そこへ現れる、ずっと心配していた女の子。みんながテープで修理した新聞紙を男の子に見せます。
壊れてしまったものも、修理できるんだよ。
そんなメッセージなのかもしれません。
その後、再びベンチに一緒に座るチャンスが。
今度は仲良く一緒に座ることができました。
この時間内に仲直りができてよかった。そして、ベンチに誰かと一緒に座るという体験は、自分が孤独じゃないってことの証明になるはず。
君は1人じゃない。喧嘩した子とだって仲良くできるんだ。
集まってみんなでカーテンに隠れます。暗闇を共有する。狭い空間を共有する。
だんだんと一緒に遊ぶための準備が進んでいるようです。
そのまま片付けも一緒に行います。
喧嘩しながら仲良くなっていく。
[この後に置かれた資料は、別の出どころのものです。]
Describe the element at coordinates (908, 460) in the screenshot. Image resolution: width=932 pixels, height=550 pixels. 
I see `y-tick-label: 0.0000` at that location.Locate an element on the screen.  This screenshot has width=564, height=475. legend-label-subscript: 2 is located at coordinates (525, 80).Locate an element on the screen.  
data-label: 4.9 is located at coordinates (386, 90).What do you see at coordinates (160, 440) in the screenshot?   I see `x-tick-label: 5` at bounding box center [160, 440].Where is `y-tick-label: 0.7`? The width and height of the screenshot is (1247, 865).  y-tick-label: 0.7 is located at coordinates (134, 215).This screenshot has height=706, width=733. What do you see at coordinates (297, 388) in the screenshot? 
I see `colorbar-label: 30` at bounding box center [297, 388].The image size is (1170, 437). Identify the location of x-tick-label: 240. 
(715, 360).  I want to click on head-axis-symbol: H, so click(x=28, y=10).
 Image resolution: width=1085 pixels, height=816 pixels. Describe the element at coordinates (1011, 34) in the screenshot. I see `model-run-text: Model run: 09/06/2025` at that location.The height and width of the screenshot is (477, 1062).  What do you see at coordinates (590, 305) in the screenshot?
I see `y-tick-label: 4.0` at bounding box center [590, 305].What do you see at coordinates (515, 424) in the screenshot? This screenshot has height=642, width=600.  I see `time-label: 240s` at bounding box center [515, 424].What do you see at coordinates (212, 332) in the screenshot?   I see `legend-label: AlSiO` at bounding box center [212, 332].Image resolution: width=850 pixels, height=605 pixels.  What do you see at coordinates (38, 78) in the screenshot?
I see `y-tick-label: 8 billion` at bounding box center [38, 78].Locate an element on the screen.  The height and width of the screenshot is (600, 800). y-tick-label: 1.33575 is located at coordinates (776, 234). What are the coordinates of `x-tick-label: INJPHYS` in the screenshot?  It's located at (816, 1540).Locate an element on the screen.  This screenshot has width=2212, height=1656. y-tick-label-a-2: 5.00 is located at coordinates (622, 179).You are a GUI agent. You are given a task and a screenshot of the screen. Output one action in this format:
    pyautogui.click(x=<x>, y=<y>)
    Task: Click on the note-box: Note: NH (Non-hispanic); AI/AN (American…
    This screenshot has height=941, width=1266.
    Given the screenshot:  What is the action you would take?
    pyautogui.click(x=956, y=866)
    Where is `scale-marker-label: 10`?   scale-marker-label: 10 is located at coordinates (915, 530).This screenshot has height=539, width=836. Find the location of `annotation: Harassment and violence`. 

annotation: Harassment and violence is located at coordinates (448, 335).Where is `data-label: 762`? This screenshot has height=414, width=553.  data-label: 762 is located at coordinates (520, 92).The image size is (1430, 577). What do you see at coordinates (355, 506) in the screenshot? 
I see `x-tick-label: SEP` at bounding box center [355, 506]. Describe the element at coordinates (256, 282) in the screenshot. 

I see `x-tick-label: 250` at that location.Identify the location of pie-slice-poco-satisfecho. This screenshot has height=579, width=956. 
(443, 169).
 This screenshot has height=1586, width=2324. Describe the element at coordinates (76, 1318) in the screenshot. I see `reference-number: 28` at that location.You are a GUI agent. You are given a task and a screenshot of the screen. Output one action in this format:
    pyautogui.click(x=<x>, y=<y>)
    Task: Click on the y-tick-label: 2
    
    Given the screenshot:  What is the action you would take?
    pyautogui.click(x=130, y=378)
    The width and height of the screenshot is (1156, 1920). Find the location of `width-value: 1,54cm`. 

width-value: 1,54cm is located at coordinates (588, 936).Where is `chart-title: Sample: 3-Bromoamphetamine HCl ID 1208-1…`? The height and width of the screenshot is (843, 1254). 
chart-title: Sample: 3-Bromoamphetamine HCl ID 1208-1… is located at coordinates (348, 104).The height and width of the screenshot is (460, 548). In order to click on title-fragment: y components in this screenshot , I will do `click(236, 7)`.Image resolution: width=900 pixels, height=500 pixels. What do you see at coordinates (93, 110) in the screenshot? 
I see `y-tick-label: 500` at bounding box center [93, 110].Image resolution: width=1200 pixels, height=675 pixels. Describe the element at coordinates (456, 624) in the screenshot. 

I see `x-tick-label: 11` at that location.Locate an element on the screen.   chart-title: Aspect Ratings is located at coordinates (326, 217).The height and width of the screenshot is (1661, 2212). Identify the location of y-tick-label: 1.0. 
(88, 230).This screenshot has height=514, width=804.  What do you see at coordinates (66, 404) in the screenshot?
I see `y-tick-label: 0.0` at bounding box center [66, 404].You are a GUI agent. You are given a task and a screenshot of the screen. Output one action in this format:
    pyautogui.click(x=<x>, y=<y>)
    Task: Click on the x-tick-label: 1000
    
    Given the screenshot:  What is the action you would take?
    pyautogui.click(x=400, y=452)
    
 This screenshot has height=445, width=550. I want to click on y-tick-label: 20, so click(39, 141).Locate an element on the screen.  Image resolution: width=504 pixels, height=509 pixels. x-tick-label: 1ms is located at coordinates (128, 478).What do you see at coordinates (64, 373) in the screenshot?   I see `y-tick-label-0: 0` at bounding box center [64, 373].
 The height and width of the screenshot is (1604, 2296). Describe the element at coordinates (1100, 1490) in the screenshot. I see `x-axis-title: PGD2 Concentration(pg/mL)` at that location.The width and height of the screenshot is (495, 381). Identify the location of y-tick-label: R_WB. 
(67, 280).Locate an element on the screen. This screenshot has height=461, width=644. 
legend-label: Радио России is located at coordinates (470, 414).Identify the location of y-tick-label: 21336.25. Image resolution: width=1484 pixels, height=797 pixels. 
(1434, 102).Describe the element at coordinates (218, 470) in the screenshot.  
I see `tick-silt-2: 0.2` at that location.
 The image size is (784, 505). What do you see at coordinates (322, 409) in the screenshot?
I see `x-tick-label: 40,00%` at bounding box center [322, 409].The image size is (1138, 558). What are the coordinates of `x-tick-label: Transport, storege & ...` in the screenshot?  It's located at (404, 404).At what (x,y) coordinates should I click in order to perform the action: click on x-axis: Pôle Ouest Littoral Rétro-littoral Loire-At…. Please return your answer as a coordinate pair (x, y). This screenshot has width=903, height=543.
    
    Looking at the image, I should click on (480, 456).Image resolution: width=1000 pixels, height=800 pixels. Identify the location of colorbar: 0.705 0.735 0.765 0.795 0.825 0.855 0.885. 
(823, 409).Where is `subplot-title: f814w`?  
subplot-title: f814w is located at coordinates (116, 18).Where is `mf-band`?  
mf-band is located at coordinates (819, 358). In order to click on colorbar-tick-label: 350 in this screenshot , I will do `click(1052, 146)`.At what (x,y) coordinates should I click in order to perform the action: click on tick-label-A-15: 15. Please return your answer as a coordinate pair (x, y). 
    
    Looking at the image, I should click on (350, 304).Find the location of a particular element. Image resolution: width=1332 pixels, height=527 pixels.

それが友達というものなのかもしれませんね。
2人とも嫌な想いをした後、八つ当たりのような形で他の子の物を壊す行動に出ていました。その場面だけを切り取って大人が叱ると「自分が嫌な想いをしたときは相手を叱ってくれなかったのに、自分がやったときだけ叱られる。ということは僕は愛されていないんだ。」という理解が深まってしまいます。
叱る前に、注意をする前に、ネガティブな評価を下す前に、保育士は「なぜ子どもがそのような行動に出たのか」に想いを馳せ、その子を理解しようとする姿勢が重要です。その上で叱るときは叱れば良い。それがないと目立つ子や要領の悪い子だけ叱られるということになってしまい、その子達の心が歪んでしまうからです。
だから、子ども達を良く見ておかなければならない。遊びを見ている時も大人は全力で、必死に何が起きているのかを理解し、導いていく努力を怠らない。そういうことができれば、子どもはのびのびと育っていきます。
仲直りのきっかけは、君のおかげ。
ありがとう。
思っていても口には出せません。
お互いに無言で片付けをしていく2人・・・。
これからどんなドラマが彼らに待ち受けているのでしょうか。今後の展開から目が離せません!
というわけで、第一回はこんな感じです。なんかみんなギクシャクしていて、遊びも深まることはなく、集団遊びにもなりませんでした。導入ですから、こんなものです。
そして今日の出来事を下敷きに、次回、至るどころでドラマが生まれていくのです!